Ta mère fait des progrès marqués : elle fait encore des cures de soleil, quand le soleil s’y prête : elle sort un peu tous les jours.

On est heureux de savoir que tu as découvert un gîte où tu peux avoir et faire cuire des œufs. On s’occupera de te faire parvenir des conserves.

Ta tante Marie Léon[11], toujours gênée pour la déglutition et la conversation, par quelque chose dans la région de la gorge, a été se faire explorer par le docteurLuc qui l’a renvoyée à un spécialiste de l’œsophage, (dont l’exploration a été franchement pénible). A défaut d’Hélène[12] retenue toujours à Barbizon (où elle a loué), c’est ta tante Marie[13] qui l’a, seule, assistée, ta mère ne pouvant y être. Je ne suis pas sûr que l’on sache encore bien ce qu’elle a ?

Suzette[14] est au lit depuis 5 ou 6 jours avec un peu d’entérite : le départ pour la Bourboule a dû être reculé.

Je finis par l’heureuse nouvelle que Guy C.D.[15] a reçu hier sa croix de guerre.

Mille amitiés et promets-nous de nous envoyer souvent quelques mots. Es-tu bien guéri ?

D. Froissart

Vos copains, élèves aspirants, sont-ils partis pour Fontainebleau. Ça ne fera pas, je crois, un grand vide au 41?

On n’est pas sans inquiétude sur le lieutenant Le Gallais [16]qui aurait disparu à Verdun. Guy C.D. a vu une fiche par laquelle on demande aux « Nouvelles du Soldat ».

Sais-tu qu’on a démonté des tas de régiments de cuirassiers pour faire des fantassins [ ] Maurice Vandame maréchal des logis et Jean d’Aillières[17] Lieutenant.

Michel a pris connaissance du topo où tu décris la charnière qu’il te faudrait et a promis de s’en occuper.

Jacques[18] ne reçoit aucune nouvelle au sujet du concours d’élève-officier pour le service automobile qui devait avoir lieu à la fin du mois dernier : je crois qu’il n’a aucune hâte d’en recevoir, d’ailleurs.

Si tu vas à Angoulême un dimanche, fais mes compliments aux Maure. Dis-leur que les filles d’H. Parenty ne reçoivent rien de Lille.

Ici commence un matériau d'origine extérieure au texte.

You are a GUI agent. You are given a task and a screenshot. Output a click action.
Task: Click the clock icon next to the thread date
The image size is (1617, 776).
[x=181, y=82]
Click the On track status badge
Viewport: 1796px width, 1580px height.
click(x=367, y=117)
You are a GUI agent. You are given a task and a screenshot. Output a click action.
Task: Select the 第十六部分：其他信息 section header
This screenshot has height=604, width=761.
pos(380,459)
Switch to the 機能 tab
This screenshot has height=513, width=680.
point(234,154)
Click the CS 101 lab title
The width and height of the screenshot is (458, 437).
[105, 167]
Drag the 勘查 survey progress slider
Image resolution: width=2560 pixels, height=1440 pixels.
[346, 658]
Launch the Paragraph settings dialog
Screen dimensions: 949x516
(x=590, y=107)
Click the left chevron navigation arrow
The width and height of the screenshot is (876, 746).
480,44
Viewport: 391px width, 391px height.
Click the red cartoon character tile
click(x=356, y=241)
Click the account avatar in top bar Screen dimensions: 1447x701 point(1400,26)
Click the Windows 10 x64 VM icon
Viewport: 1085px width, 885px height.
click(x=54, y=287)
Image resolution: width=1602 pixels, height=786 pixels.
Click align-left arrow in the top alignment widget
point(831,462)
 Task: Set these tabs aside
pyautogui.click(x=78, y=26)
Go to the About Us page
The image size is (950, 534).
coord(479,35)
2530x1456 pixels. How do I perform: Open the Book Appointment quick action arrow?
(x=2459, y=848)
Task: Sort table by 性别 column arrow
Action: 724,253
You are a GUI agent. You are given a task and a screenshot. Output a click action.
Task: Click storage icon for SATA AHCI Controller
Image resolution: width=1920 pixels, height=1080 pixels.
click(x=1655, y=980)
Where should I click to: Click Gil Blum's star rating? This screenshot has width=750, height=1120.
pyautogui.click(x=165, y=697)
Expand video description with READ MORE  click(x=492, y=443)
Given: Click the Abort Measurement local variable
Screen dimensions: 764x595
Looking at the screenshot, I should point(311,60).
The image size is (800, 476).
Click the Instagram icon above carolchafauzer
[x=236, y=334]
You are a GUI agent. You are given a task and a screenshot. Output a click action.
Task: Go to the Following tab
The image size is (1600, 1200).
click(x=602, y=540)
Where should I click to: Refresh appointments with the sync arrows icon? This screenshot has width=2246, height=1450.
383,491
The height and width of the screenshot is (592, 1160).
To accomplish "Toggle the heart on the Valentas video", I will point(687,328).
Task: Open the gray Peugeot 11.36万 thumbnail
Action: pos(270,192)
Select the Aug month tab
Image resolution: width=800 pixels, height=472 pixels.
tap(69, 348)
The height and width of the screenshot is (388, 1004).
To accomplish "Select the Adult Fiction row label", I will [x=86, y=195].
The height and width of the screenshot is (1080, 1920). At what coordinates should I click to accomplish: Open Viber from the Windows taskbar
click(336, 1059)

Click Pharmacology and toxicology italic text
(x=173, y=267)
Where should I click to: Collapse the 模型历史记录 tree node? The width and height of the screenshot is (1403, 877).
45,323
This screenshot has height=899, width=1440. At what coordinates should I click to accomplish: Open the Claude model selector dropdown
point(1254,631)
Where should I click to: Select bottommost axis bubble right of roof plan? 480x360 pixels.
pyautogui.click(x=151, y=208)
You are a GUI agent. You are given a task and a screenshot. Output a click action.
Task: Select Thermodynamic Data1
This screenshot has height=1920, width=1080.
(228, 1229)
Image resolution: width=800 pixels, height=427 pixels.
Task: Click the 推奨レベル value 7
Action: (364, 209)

Une lettre de Jean Froissart (pour avoir des nouvelles de ta mère) nous dit qu’il est en train de recevoir l’instruction spéciale de mitrailleur ; après un mois, il ira à « la Courtine » pour un mois.

Nous avons vu passer M. [Defoort[19]], allant en permission dans le Nord : il se porte à merveille et n’a pas écopé, ni lui ni sa section de [Munitions] en ravitaillement à Verdun pendant 15 jours.


Notes

  1. Adresse imprimée.
  2. Emilie Mertzdorff, épouse de Damas Froissart.
  3. Mdl : maréchal des logis.
  4. Madeleine Piérart, épouse de Maurice Dupont.
  5. Pierre Froissart, frère de Louis.
  6. Copie sur papier jaune.
  7. Michel Froissart, frère de Louis.
  8. René du Cauzé de Nazelle.
  9. Marcel Pératé.
  10. Amaury Philippe de Warenghien (1851-1920). On pourra lire ses Souvenirs et fragments, 1925.
  11. Marie Stackler, veuve de Léon Duméril.
  12. Hélène Duméril, épouse de Guy de Place.
  13. Marie Mertzdorff, veuve de Marcel de Fréville.
  14. Suzanne Degroote.
  15. Guy Colmet Daâge.
  16. Pierre Le Gallais.
  17. Jean Caillard d’Aillières.
  18. Jacques Froissart, frère de Louis.
  19. Hypothèse : Georges Defoort (inhabituellement appelé "M.") ou son frère Marcel (pas encore 18 ans) ?

Notice bibliographique

D’après l’original

Pour citer cette page

« Samedi 3 juin 1916. Lettre de Damas Froissart (Paris) à son fils Louis Froissart (Camp de La Braconne) », Une correspondance familiale (D. Poublan et C. Dauphin eds.), https://lettresfamiliales.ehess.fr/w/index.php?title=Samedi_3_juin_1916&oldid=59693 (accédée le 18 décembre 2024).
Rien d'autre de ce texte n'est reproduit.